Monday, April 11, 2016

THE RETALIATOR (1987)



PHENOMENALITY: *marvelous*
MYTHICITY: *poor*
FRYEAN MYTHOS: *adventure*
CAMPBELLIAN FUNCTION: *sociological*

THE RETALIATOR, also frequently known as PROGRAMMED TO KILL, is largely a wasted opportunity in every way. It's not even a lively junky action-film.

The blame can be equally shared by long-time director/film editor Allan Holzman and writer/co-director Robert Short. RETALIATOR is just a basic "Frankenstein" story transferred to the arena of international terrorism, and Holzman and Short bludgeon their one idea into taking the dullest, most predictable path possible.

There's some potential in the character of Samira (Sandahl Bergman), an American expatriate who for reasons unknown has become allied with a terrorist group in Greece.
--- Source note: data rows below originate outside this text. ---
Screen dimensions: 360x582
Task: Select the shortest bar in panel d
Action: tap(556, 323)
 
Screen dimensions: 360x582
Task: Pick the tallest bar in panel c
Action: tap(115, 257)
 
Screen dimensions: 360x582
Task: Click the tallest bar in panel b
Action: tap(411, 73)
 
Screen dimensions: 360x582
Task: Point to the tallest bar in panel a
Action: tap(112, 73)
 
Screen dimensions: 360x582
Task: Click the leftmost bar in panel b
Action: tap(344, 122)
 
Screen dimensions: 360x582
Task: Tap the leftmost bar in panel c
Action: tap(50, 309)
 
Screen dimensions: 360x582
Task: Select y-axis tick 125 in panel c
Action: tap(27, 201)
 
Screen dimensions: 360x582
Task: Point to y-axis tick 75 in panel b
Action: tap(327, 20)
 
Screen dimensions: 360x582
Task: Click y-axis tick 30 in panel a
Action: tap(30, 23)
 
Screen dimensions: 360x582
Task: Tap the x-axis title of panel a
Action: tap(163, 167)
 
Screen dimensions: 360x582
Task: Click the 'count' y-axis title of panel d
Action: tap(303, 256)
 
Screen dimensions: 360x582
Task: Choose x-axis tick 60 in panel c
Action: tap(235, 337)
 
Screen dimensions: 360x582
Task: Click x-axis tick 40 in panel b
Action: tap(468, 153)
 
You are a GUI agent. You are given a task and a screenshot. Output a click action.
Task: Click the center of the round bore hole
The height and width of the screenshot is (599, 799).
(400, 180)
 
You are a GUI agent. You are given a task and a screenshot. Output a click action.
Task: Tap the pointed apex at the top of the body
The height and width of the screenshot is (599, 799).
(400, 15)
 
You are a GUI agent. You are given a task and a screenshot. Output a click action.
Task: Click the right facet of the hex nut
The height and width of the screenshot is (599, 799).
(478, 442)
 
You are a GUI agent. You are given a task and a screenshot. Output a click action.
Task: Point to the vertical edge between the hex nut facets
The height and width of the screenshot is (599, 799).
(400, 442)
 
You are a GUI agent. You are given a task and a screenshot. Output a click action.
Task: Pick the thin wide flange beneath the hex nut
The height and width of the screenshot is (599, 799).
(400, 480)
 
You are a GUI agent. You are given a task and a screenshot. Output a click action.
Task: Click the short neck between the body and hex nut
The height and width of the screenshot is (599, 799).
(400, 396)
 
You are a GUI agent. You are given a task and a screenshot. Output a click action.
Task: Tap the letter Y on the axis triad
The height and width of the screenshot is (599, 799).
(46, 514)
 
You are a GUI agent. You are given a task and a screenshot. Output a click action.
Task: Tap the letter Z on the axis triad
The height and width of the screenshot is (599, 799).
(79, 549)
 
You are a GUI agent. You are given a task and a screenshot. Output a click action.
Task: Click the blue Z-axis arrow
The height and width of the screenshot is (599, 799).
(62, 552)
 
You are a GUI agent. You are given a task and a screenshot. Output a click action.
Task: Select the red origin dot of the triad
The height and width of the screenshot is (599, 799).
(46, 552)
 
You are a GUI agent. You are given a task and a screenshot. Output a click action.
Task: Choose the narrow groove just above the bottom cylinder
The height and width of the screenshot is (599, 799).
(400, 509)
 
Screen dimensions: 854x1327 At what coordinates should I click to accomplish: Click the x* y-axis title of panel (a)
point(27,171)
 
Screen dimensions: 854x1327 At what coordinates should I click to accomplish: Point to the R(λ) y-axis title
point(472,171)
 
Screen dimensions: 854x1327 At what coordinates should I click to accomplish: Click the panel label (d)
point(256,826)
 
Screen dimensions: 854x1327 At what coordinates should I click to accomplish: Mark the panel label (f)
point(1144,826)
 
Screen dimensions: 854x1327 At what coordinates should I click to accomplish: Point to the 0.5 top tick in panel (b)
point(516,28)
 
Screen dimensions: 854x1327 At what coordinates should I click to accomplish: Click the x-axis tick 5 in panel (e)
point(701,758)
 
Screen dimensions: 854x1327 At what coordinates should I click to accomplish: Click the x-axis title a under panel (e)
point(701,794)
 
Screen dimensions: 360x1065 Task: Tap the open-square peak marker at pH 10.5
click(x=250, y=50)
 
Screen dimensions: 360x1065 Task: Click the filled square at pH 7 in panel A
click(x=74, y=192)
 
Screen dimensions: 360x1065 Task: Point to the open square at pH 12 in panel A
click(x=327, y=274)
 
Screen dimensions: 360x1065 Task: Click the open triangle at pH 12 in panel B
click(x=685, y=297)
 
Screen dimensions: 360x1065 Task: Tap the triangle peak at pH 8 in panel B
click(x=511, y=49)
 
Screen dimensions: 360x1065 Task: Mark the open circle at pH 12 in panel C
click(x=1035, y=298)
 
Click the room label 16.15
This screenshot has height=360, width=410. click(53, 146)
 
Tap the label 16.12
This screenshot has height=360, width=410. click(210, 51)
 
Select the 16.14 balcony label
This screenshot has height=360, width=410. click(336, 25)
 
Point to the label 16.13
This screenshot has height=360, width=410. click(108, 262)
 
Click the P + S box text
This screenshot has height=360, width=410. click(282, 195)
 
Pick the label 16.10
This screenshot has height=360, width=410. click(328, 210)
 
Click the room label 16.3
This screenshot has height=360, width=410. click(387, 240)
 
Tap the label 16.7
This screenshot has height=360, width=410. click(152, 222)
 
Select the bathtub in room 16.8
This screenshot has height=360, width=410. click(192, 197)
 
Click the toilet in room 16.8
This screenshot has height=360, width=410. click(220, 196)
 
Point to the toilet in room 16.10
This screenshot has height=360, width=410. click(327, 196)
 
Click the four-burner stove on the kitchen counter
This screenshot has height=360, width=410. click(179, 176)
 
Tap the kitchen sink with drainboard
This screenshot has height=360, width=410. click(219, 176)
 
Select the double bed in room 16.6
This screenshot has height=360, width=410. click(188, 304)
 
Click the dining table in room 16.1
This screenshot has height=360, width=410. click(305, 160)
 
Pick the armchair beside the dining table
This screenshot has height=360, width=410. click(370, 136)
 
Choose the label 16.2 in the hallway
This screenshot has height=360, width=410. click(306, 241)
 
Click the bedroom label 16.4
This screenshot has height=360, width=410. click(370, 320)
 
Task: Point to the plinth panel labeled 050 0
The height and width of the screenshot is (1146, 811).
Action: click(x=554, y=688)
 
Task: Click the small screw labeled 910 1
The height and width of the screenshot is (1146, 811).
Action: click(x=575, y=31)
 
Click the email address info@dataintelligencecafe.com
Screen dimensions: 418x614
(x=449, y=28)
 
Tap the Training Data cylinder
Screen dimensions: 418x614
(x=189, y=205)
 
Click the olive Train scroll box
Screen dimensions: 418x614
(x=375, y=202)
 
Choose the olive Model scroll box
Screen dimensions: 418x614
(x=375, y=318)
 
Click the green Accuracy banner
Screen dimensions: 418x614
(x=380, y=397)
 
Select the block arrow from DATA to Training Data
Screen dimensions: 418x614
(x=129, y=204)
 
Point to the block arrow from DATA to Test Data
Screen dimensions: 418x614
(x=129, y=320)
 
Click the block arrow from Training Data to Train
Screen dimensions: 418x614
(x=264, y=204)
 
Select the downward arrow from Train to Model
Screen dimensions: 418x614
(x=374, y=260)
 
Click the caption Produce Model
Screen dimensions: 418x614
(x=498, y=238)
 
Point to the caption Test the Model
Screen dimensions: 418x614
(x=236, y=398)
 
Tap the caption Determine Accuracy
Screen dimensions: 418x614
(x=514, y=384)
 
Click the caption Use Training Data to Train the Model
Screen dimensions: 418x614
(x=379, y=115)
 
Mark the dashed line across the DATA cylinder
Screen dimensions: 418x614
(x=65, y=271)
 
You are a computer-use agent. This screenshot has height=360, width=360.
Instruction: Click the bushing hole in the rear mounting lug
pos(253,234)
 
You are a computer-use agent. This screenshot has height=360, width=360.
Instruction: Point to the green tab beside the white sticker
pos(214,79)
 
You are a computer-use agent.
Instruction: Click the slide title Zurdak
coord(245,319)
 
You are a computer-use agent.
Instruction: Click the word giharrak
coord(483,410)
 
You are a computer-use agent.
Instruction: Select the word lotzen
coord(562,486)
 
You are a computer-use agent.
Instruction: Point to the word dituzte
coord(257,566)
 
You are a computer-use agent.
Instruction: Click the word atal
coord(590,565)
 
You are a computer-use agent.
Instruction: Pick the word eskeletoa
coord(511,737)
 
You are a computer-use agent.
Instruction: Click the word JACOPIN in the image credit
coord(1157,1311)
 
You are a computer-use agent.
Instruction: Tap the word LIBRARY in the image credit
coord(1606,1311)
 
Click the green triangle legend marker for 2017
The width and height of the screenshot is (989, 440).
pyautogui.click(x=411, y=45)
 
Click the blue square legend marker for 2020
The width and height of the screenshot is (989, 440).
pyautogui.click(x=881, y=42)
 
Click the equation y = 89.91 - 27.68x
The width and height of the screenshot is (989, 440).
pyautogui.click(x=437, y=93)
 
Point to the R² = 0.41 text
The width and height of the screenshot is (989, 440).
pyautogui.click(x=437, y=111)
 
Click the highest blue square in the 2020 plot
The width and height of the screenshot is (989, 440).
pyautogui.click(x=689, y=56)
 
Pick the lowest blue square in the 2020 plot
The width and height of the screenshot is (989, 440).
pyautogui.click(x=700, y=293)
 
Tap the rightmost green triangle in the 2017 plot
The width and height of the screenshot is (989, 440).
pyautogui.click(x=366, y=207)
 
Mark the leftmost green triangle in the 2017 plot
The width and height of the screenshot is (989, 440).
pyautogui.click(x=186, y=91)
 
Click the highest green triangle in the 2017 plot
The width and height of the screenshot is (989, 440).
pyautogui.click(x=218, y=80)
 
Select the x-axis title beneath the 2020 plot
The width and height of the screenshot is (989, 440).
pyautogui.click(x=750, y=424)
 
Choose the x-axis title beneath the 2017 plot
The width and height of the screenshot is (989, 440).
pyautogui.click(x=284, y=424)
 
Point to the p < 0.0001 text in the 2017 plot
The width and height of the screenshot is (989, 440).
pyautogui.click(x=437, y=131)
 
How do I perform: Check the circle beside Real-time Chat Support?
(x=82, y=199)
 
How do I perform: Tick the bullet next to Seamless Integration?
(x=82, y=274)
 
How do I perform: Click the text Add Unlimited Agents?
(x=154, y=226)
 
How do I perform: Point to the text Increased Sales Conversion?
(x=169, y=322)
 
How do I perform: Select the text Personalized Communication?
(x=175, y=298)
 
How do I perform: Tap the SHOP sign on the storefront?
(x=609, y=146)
Her motivations may be purely romantic, since early on she's seen sucking the face of the head terrorist, who sports the Islamic-sounding name "Hassim."  The CIA decides that Samira is the perfect subject for a cyborg-program, so they send agent Eric Matthews (Robert Ginty) to Greece to capture the female terrorist and bring her back to the U.S. Matthews only partly succeeds, for Samira fights back, knifing him, so that he's forced to kill her and bring back nothing but her dying body. This doesn't deter the CIA in the least, for they rebuild her as a cyborg killer and send her back to Greece, where she easily infiltrates the terrorists and kills them all. Immediately after that-- with no trigger to speak of-- Samira suddenly turns on her handlers and kills them. She then manages to return to the U.S, and begins killing off everyone involved in the project, as well as pursuing Matthews and his family.

There's a fair amount of shooting, but the script doesn't bother to take advantage of Bergman's athleticism, as seen in her best-known fantasy-film, 1982's CONAN THE BARBARIAN. Despite her cyborg enhancements, Matthews manages to kill her with the use of a bulldozer, in a scene even more risible than a similar slo-mo death in the intentionally comic AUSTIN POWERS.

About the only entertainment value of this loser is that of watching for an early appearance of later action-star Paul Walker.